“RICCARDO PERSO” DI ALBERTO RIZZI AL TEATRO SS TRINITÀ DI VERONA
muoio ogni attimo io, e rinasco nuovo e senza ricordi:
vivo e intero, non più in me, ma in ogni cosa fuori.”
Uno, nessuno e centomila.
Luigi Pirandello
A Verona è prassi non perdere gli spettacoli ideati da Alberto Rizzi, si entra in sala curiosi e smaniosi di scoprire la nuova pièce e se ne esce silenziosi, increduli, in qualche modo cambiati. E il pensiero che rimane è quello di voler diffondere il verbo teatrale tra amici e conoscenti: andate, andate a vedere la nuova produzione di questo visionario e geniale regista. Il tema sociale non è nuovo a questa incredibile (credibile) macchina teatrale e questa volta ci si inoltra nel tunnel dell’Alzheimer: si va a scovare l’ultimo sovrano d’Inghilterra della casa di York, Riccardo III, reso celeberrimo e crudele dall’opera di Shakespeare, lo si spoglia dai connotati di terrore e violenza e lo si rende umano, fragile e malato. Diego Facciotti, già visto nelle precedenti produzioni Ippogrifo Molto piacere, Casanova e ILIADE, è un Riccardo Perso commovente e forte, e dona al pubblico una interpretazione di altissimo livello. La sua compagna di scena che è madre, amante, moglie e infermiera, è Chiara Mascalzoni, salita alle ribalte con il precedente pluripremiato Sic Transit Gloria Mundi e che si rivela nuovamente intensa e appartenente ad unico luogo, il teatro.

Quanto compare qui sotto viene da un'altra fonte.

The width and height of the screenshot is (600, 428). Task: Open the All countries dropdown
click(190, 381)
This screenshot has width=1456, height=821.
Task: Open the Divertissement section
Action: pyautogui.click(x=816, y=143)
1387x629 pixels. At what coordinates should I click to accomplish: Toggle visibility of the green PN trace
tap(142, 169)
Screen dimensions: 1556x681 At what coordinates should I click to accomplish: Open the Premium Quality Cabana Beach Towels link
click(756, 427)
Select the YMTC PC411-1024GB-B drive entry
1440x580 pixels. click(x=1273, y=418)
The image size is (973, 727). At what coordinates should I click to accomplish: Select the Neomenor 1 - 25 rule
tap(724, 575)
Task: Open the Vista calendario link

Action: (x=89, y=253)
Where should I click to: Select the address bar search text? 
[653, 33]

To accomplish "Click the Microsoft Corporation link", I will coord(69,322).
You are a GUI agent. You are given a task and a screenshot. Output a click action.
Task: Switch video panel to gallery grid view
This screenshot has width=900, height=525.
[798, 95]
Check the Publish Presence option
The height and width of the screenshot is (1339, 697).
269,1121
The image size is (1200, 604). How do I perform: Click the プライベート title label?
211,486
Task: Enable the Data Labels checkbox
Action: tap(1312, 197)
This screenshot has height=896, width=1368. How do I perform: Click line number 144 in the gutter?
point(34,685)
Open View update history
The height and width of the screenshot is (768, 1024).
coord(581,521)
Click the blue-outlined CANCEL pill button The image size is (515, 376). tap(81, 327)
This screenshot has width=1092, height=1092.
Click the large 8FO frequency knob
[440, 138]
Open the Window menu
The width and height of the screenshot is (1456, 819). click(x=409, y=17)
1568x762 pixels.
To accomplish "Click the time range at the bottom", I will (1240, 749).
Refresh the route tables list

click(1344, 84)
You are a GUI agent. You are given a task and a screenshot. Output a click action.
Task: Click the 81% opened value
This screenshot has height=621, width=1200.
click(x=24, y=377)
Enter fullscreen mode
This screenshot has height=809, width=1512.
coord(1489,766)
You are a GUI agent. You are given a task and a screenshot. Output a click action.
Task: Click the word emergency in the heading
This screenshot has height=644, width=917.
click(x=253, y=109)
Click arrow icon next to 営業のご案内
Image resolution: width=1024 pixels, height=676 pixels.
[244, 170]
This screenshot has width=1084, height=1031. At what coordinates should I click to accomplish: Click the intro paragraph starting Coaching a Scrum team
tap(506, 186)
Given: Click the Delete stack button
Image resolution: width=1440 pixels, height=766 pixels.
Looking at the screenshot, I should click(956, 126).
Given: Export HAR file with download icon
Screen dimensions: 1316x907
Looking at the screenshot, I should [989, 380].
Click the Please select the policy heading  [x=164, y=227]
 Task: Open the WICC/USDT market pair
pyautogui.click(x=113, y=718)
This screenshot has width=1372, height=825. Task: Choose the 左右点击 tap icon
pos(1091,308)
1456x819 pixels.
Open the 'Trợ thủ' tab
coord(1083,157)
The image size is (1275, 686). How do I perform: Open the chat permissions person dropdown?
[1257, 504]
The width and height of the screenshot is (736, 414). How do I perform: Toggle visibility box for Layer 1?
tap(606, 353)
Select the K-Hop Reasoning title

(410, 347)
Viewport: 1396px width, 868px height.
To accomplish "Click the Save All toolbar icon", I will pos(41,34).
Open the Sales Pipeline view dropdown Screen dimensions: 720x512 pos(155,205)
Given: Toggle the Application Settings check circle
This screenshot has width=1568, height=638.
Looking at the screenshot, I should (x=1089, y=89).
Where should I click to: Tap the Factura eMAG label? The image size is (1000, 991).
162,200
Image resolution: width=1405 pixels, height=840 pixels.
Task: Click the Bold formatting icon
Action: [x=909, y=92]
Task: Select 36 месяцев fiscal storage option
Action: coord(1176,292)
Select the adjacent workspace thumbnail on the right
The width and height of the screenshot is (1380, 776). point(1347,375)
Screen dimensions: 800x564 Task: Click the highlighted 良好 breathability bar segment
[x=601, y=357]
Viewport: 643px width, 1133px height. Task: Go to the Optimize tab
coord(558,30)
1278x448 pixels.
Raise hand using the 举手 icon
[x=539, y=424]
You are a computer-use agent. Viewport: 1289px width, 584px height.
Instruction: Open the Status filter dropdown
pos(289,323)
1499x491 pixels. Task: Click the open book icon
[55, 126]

“Riccardo Perso”, anteprima assoluta dal 4 al 7 dicembre presso il Teatro SS Trinità a Verona, emoziona e stupisce, anche per la scelta delle scene che evocano l’idea di un re e del suo trono, del suo letto da malato, di una monarchia assoluta e, forse, di vette altissime inaccessibili. È quasi sinestetico, con i colori netti e importanti, con le luci precise e a tratti conturbanti, con la passione forte degli attori coinvolti. Non è uno spettacolo semplice e richiederebbe addirittura più visioni per essere compreso pienamente in ogni tratto, in ogni vezzo, in ogni particolare che si capisce essere stato studiato e riprovato una miriade di volte. La scelta di un personaggio teatrale come Riccardo III ha permesso al regista di esprimere i tratti salienti del morbo, spogliandolo della memoria, della lucidità, della ragione, facendolo a pezzi, mostrandolo nudo e senza più identità: <<come dei cani che ti mangiano il cuore>>. Sottolinea lo stesso Rizzi: “il malato di Alzheimer è tolto a se stesso e non importa se da sano fosse gentile o crudele, buono o cattivo: ora egli è altrove e restano custodi del suo passato solo i congiunti”. E proprio gli stessi familiari ricevono con quest’opera la giusta riconoscenza, una profonda dignità e rispetto: la Mascalzoni, Anna Neville, è quella moglie nella stanza d’ospedale o sola in casa, con il marito che appunto è in un Altrove, senza cassetti della memoria, senza occhi per guardarla. Ma mentre il malato non sa più di essere, <<ora io sono inverno>>, le persone che si sono amate hanno la lucidità e la presenza, hanno il fardello del ricordo che viene ricordato e poi subito sbriciolato in una continua danza. Riccardo è perso perché la malattia non lascia scampo, ti restituisce qualche barlume di visi o nomi che si riconoscono e poi via, i cambiamenti di umore, l’aggressività, i fantasmi e le voci.
Gli attori sono protagonisti sensibili e strazianti, prendono il pubblico e lo incatenano al dolore, all’amore di chi rimane presente e sceglie di poter condurre fino alla fine i propri cari. Quando una platea, a fine spettacolo, mentre il buio abbraccia il palcoscenico, non accenna ad applaudire meccanicamente, significa che qualcosa è accaduto: si può chiamare banalmente la magia del teatro o la bravura degli addetti all’opera, ma in questo caso non sarebbe sufficiente. Qui vi è stata una piena catarsi, che non ha colpito solo il pubblico, ma probabilmente anche gli stessi attori. E poi, giustamente, applausi forti e sentiti.